> Passage provided
• • •
A K-Statement on the name: K-State remains cool

By The Mercury

“K-State” lives.

Contrary to published reports Wednesday morning, university officials say they have no intention of trying to downplay, erase or otherwise exile the familiar hyphenated reference to the local school from its own lexicon.

The Associated Press published a story out of Lawrence claiming that university officials told Gov. Sam Brownback Tuesday they believe dropping the K-State name would improve the school’s national recognition. The article said KSU President Kirk Schulz asserted that the university “needs to be called Kansas State” as it seeks to increase its scholarly rankings among universities.

The reaction of university officials when the reports surfaced Wednesday morning could be summed up in three words: true but false.

Jeff Morris, the school’s vice president for marketing, acknowledged that Schulz had indicated the university intends to refer to itself as “Kansas State University” or “Kansas State” on academic occasions such as out of state academic recruitment efforts or conferences. He said research over several years has consistently indicated that on the East Coast, for example, the term “K-State” creates confusion when it is used solely in academic contexts. That’s because there are other institutions that also refer to themselves as “K-State,” the best known being Kent State University in Ohio.

“We’ve been branding ourselves (academically) as Kansas State and Kansas State University for decades,” said Schulz.

But, officials added, none of that is germane in and around Kansas, and none of it pertains to athletics, where the K-State profile is dominant.

“The nickname K-State has become common to those of us in the state and region, and we recognize the strength of being known to certain audiences as K-State,” Schulz said. Morris said the rebranding effort really boils down to “trying to use the appropriate name for the appropriate audience.” Beyond that, he added, it’s nothing they haven’t been doing for a few years now.

Even if university officials for some reason wanted to strike K-State from the lexicon, Morris acknowledged they couldn’t do it because the linkages are so established. “I was calling it K-State when I was a student here in the 1970s,” he noted. “It’s part of our brand DNA. It is not going away.”
• • •
> Data for analysis
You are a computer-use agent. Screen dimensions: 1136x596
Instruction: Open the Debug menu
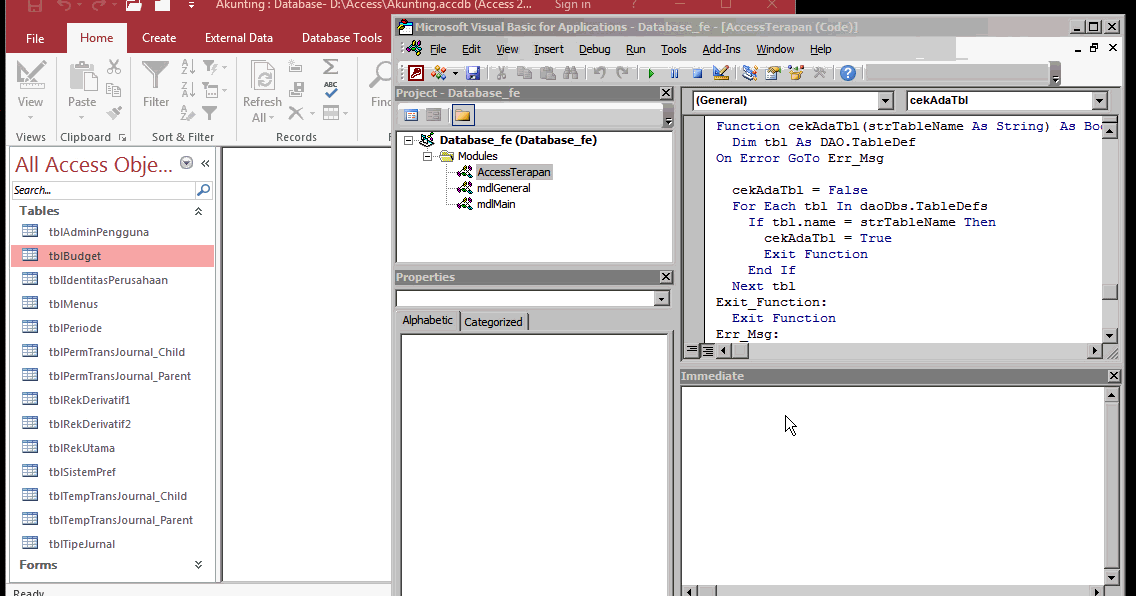coord(594,49)
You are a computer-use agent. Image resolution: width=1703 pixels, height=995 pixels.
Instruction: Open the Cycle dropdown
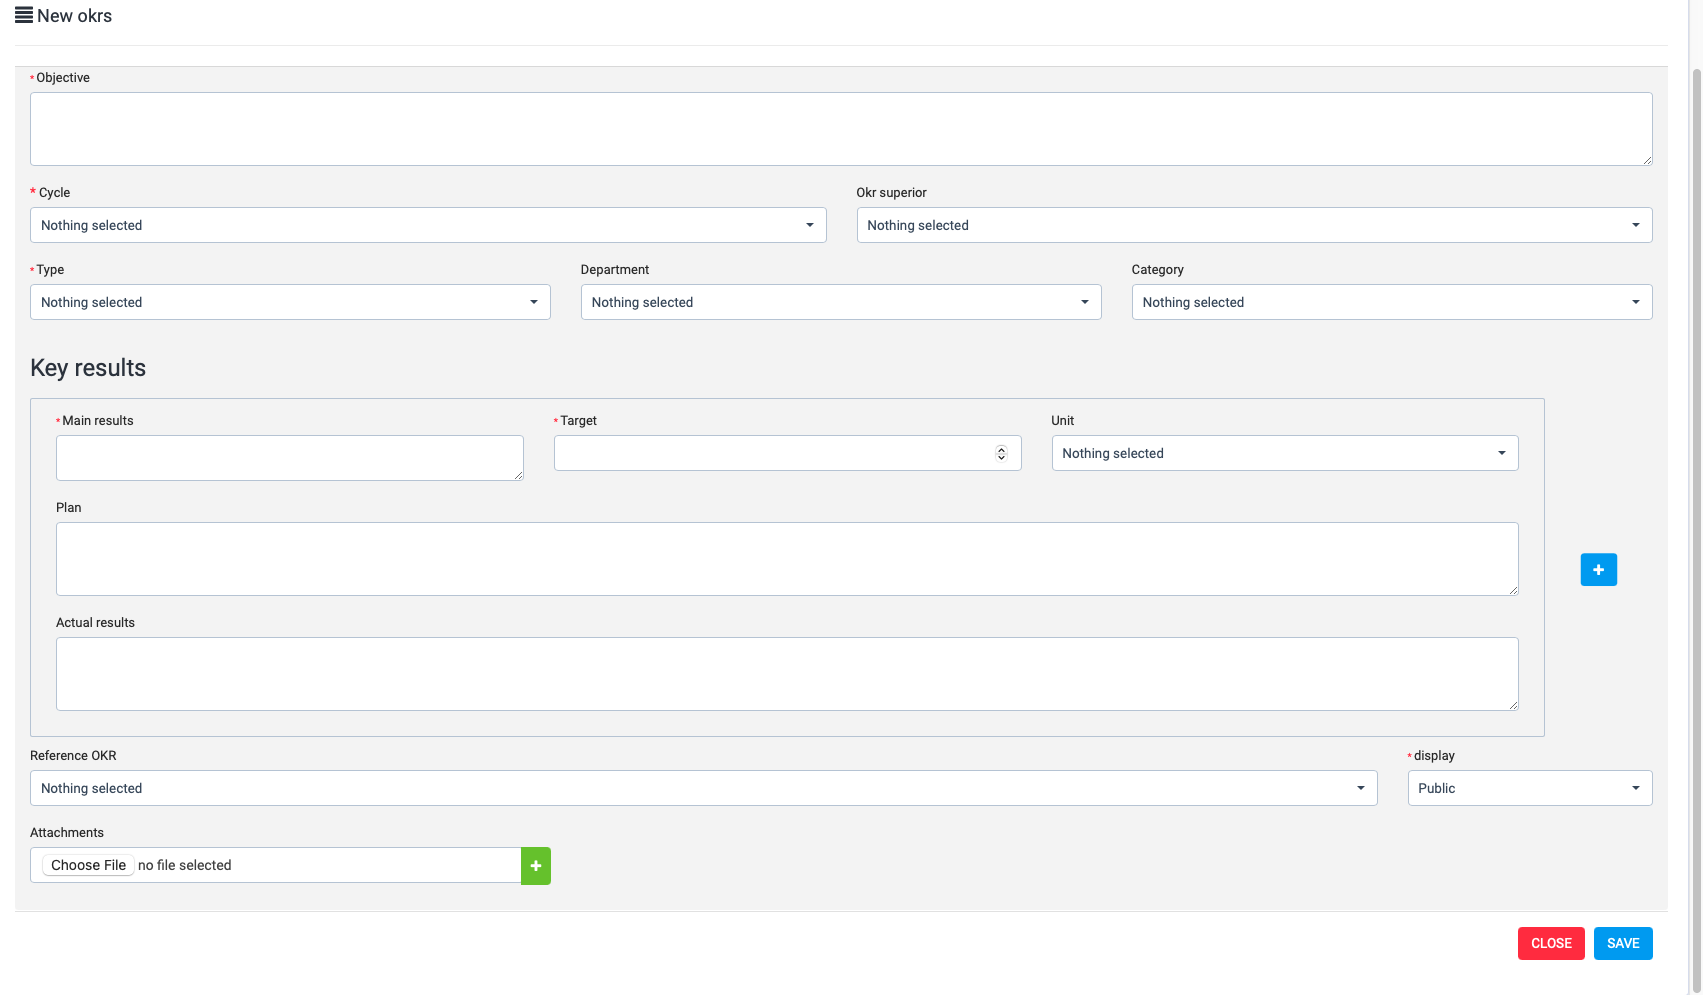coord(428,225)
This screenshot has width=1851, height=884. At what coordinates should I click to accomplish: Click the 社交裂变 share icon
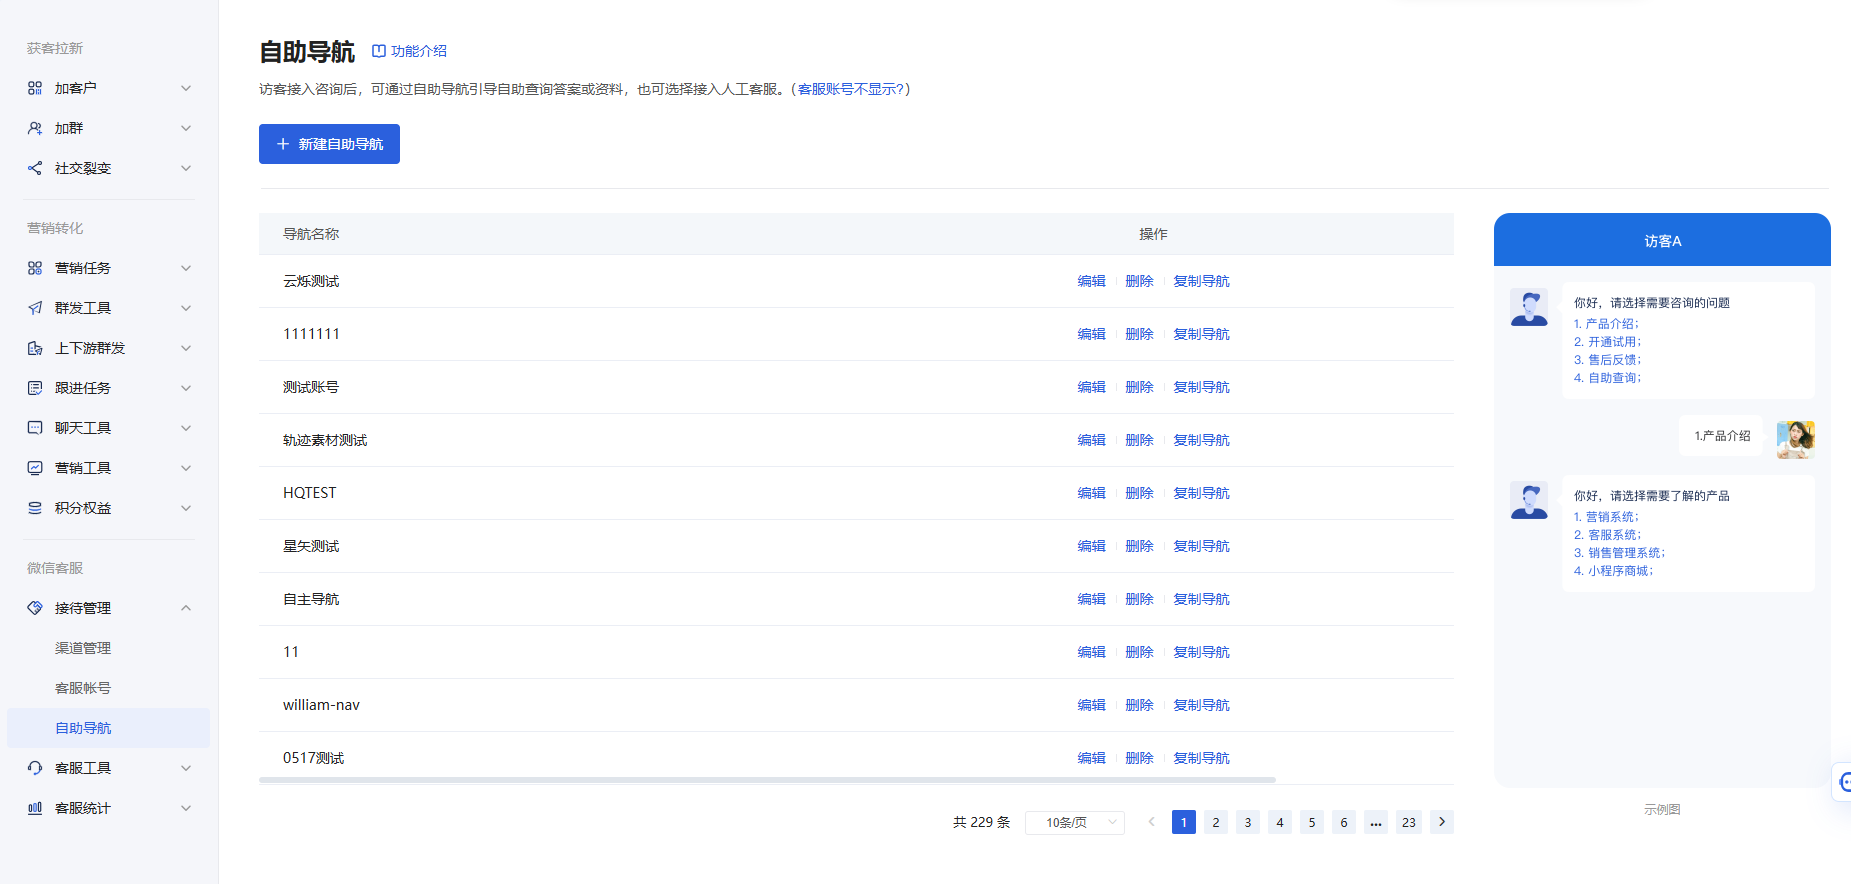click(35, 168)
• • •
> Instructions to follow
Copy out the full article above on the university's use of the K-State name, word for word from start to finish.

> Solution to this problem
A K-Statement on the name: K-State remains cool

By The Mercury

“K-State” lives.

Contrary to published reports Wednesday morning, university officials say they have no intention of trying to downplay, erase or otherwise exile the familiar hyphenated reference to the local school from its own lexicon.

The Associated Press published a story out of Lawrence claiming that university officials told Gov. Sam Brownback Tuesday they believe dropping the K-State name would improve the school’s national recognition. The article said KSU President Kirk Schulz asserted that the university “needs to be called Kansas State” as it seeks to increase its scholarly rankings among universities.

The reaction of university officials when the reports surfaced Wednesday morning could be summed up in three words: true but false.

Jeff Morris, the school’s vice president for marketing, acknowledged that Schulz had indicated the university intends to refer to itself as “Kansas State University” or “Kansas State” on academic occasions such as out of state academic recruitment efforts or conferences. He said research over several years has consistently indicated that on the East Coast, for example, the term “K-State” creates confusion when it is used solely in academic contexts. That’s because there are other institutions that also refer to themselves as “K-State,” the best known being Kent State University in Ohio.

“We’ve been branding ourselves (academically) as Kansas State and Kansas State University for decades,” said Schulz.

But, officials added, none of that is germane in and around Kansas, and none of it pertains to athletics, where the K-State profile is dominant.

“The nickname K-State has become common to those of us in the state and region, and we recognize the strength of being known to certain audiences as K-State,” Schulz said. Morris said the rebranding effort really boils down to “trying to use the appropriate name for the appropriate audience.” Beyond that, he added, it’s nothing they haven’t been doing for a few years now.

Even if university officials for some reason wanted to strike K-State from the lexicon, Morris acknowledged they couldn’t do it because the linkages are so established. “I was calling it K-State when I was a student here in the 1970s,” he noted. “It’s part of our brand DNA. It is not going away.”